#### Saved data entries
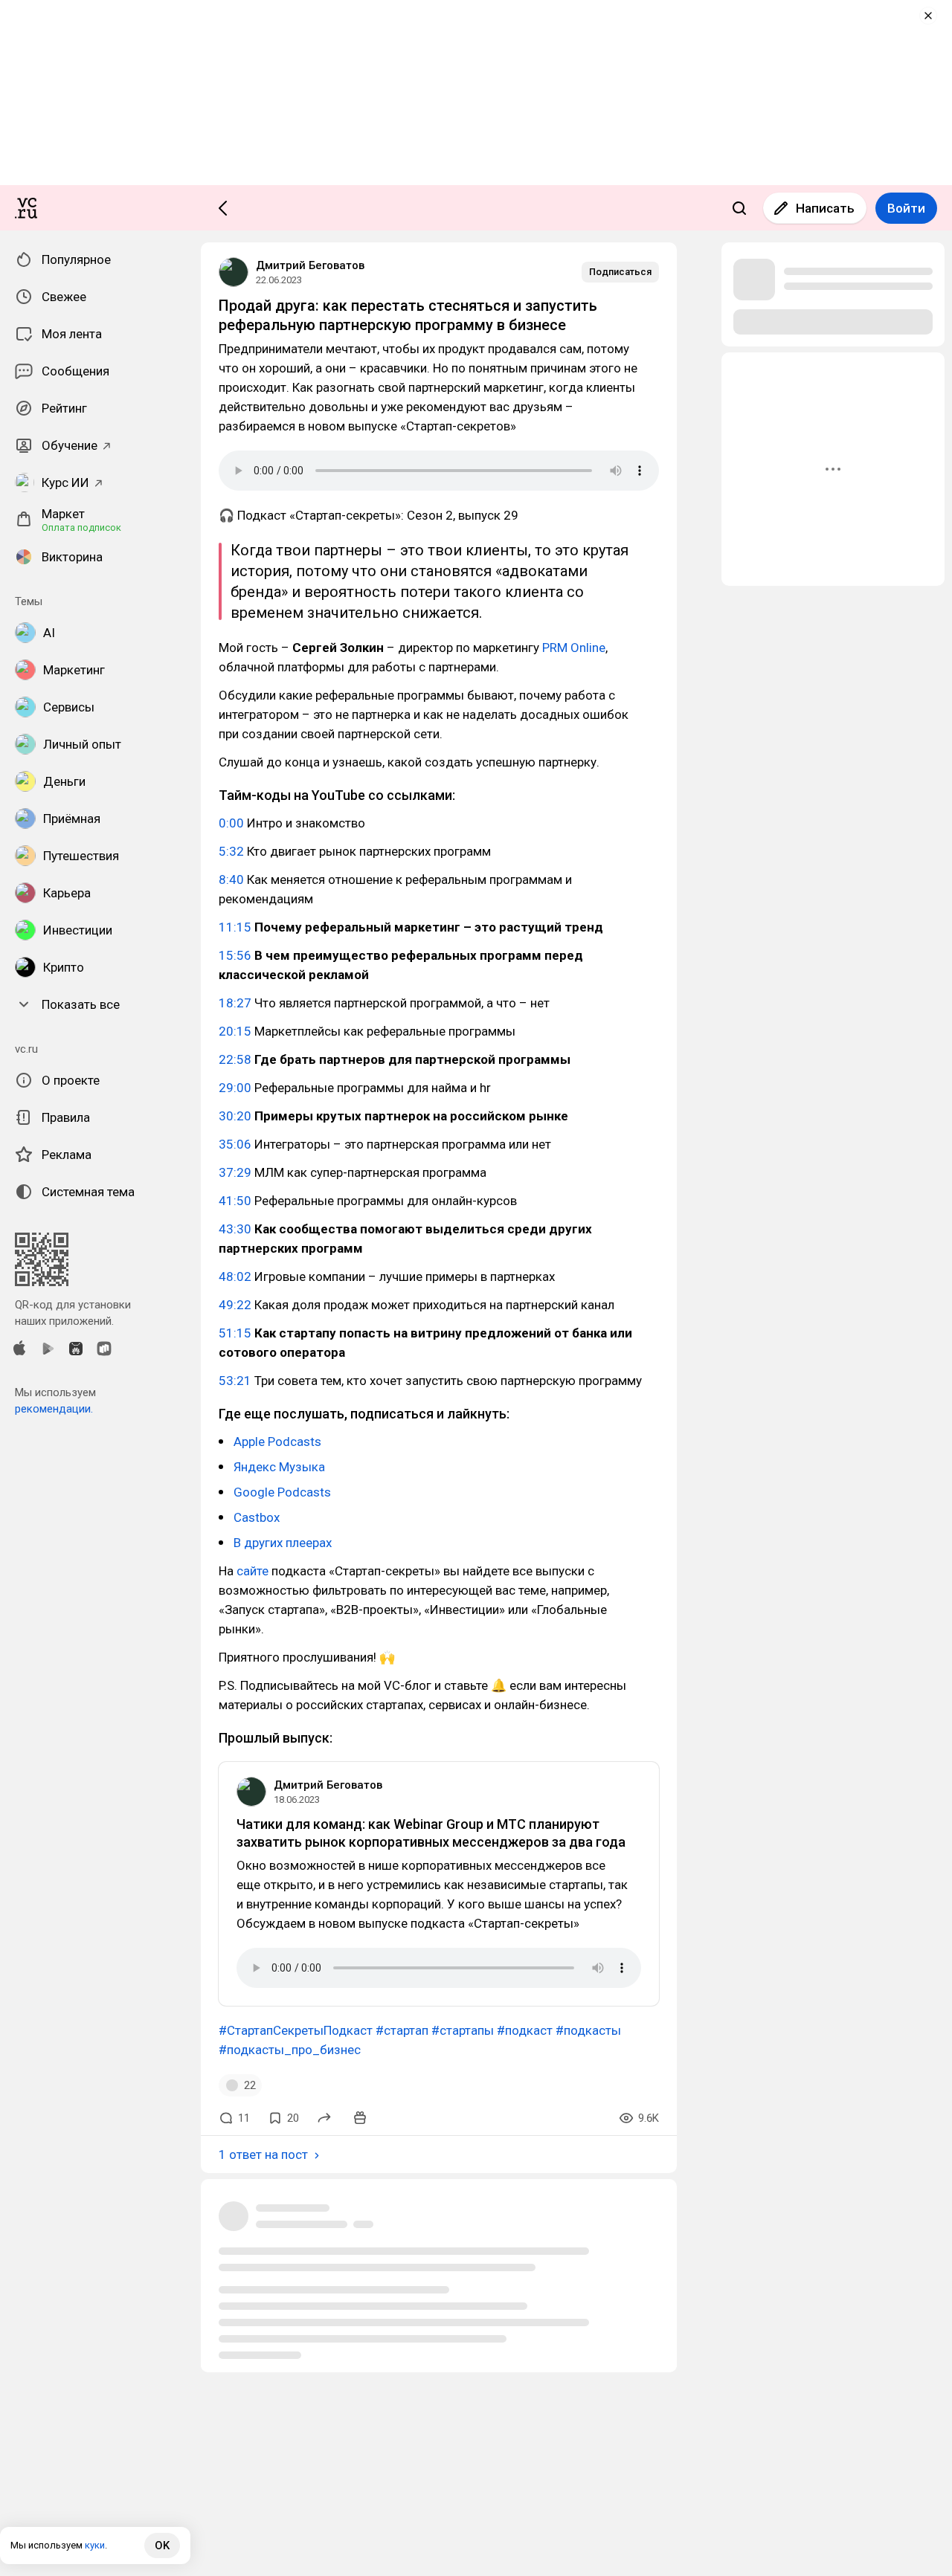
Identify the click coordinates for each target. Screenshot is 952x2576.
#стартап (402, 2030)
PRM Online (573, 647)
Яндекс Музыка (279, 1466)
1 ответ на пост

#### Goal of the exercise
Render the data above verbatim and without pictures.

#### Output for this task
Identify the click coordinates for each target. Screenshot is 952x2576.
#стартап (402, 2030)
PRM Online (573, 647)
Яндекс Музыка (279, 1466)
1 ответ на пост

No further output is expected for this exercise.